# [ASSIGNMENT]
The lines below, all of them, should be returned exactly as they appear.

# [Records excerpted from a collection]
——————————
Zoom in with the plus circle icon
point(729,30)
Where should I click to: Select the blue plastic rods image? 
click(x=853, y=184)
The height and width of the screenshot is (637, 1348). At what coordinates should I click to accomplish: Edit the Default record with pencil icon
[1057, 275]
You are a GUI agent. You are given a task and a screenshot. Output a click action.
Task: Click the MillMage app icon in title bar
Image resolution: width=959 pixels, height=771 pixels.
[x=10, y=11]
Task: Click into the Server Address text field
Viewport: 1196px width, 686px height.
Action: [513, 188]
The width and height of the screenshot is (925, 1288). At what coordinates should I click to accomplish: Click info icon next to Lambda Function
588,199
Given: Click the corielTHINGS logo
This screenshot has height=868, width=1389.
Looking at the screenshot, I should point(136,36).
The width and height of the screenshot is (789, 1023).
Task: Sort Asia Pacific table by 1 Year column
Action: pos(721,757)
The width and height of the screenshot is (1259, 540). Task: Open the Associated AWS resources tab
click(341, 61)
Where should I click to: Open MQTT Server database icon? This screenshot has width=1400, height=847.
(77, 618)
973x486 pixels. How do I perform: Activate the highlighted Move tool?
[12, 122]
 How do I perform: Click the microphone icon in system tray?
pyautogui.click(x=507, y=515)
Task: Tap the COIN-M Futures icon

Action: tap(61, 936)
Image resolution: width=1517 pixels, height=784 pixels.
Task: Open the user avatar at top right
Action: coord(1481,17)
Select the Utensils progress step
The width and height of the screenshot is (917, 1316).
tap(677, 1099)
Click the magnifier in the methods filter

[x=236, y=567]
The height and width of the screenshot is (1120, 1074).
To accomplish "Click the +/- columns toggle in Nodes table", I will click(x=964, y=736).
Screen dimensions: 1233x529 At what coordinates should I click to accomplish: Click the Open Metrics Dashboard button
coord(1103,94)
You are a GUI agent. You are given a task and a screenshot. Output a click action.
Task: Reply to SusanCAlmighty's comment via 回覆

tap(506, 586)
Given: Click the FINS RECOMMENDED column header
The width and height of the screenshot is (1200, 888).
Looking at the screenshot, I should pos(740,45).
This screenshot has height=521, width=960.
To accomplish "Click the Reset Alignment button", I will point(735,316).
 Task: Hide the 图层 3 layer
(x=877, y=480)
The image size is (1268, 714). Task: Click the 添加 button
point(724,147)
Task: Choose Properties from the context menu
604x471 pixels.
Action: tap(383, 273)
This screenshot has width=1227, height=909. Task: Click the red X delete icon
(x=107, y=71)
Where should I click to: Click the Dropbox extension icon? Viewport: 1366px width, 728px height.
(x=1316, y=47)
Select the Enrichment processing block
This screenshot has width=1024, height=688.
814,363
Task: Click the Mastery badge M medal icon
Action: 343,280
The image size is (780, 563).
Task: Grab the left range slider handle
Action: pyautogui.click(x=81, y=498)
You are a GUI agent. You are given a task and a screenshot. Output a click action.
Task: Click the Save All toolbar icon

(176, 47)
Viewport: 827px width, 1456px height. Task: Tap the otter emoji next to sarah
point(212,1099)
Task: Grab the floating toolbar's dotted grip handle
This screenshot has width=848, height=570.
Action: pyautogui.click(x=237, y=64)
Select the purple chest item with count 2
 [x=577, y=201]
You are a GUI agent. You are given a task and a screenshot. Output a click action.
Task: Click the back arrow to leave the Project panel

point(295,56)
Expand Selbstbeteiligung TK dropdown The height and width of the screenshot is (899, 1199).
——————————
# [SOLUTION]
Zoom in with the plus circle icon
point(729,30)
Where should I click to: Select the blue plastic rods image? 
click(x=853, y=184)
The height and width of the screenshot is (637, 1348). At what coordinates should I click to accomplish: Edit the Default record with pencil icon
[1057, 275]
You are a GUI agent. You are given a task and a screenshot. Output a click action.
Task: Click the MillMage app icon in title bar
Image resolution: width=959 pixels, height=771 pixels.
[x=10, y=11]
Task: Click into the Server Address text field
Viewport: 1196px width, 686px height.
Action: [513, 188]
The width and height of the screenshot is (925, 1288). At what coordinates should I click to accomplish: Click info icon next to Lambda Function
588,199
Given: Click the corielTHINGS logo
This screenshot has height=868, width=1389.
Looking at the screenshot, I should point(136,36).
The width and height of the screenshot is (789, 1023).
Task: Sort Asia Pacific table by 1 Year column
Action: pos(721,757)
The width and height of the screenshot is (1259, 540). Task: Open the Associated AWS resources tab
click(341, 61)
Where should I click to: Open MQTT Server database icon? This screenshot has width=1400, height=847.
(77, 618)
973x486 pixels. How do I perform: Activate the highlighted Move tool?
[12, 122]
 How do I perform: Click the microphone icon in system tray?
pyautogui.click(x=507, y=515)
Task: Tap the COIN-M Futures icon

Action: tap(61, 936)
Image resolution: width=1517 pixels, height=784 pixels.
Task: Open the user avatar at top right
Action: coord(1481,17)
Select the Utensils progress step
The width and height of the screenshot is (917, 1316).
tap(677, 1099)
Click the magnifier in the methods filter

[x=236, y=567]
The height and width of the screenshot is (1120, 1074).
To accomplish "Click the +/- columns toggle in Nodes table", I will click(x=964, y=736).
Screen dimensions: 1233x529 At what coordinates should I click to accomplish: Click the Open Metrics Dashboard button
coord(1103,94)
You are a GUI agent. You are given a task and a screenshot. Output a click action.
Task: Reply to SusanCAlmighty's comment via 回覆

tap(506, 586)
Given: Click the FINS RECOMMENDED column header
The width and height of the screenshot is (1200, 888).
Looking at the screenshot, I should pos(740,45).
This screenshot has height=521, width=960.
To accomplish "Click the Reset Alignment button", I will point(735,316).
 Task: Hide the 图层 3 layer
(x=877, y=480)
The image size is (1268, 714). Task: Click the 添加 button
point(724,147)
Task: Choose Properties from the context menu
604x471 pixels.
Action: tap(383, 273)
This screenshot has width=1227, height=909. Task: Click the red X delete icon
(x=107, y=71)
Where should I click to: Click the Dropbox extension icon? Viewport: 1366px width, 728px height.
(x=1316, y=47)
Select the Enrichment processing block
This screenshot has width=1024, height=688.
814,363
Task: Click the Mastery badge M medal icon
Action: 343,280
The image size is (780, 563).
Task: Grab the left range slider handle
Action: pyautogui.click(x=81, y=498)
You are a GUI agent. You are given a task and a screenshot. Output a click action.
Task: Click the Save All toolbar icon

(176, 47)
Viewport: 827px width, 1456px height. Task: Tap the otter emoji next to sarah
point(212,1099)
Task: Grab the floating toolbar's dotted grip handle
This screenshot has width=848, height=570.
Action: pyautogui.click(x=237, y=64)
Select the purple chest item with count 2
 [x=577, y=201]
You are a GUI agent. You are given a task and a screenshot. Output a click action.
Task: Click the back arrow to leave the Project panel

point(295,56)
Expand Selbstbeteiligung TK dropdown The height and width of the screenshot is (899, 1199).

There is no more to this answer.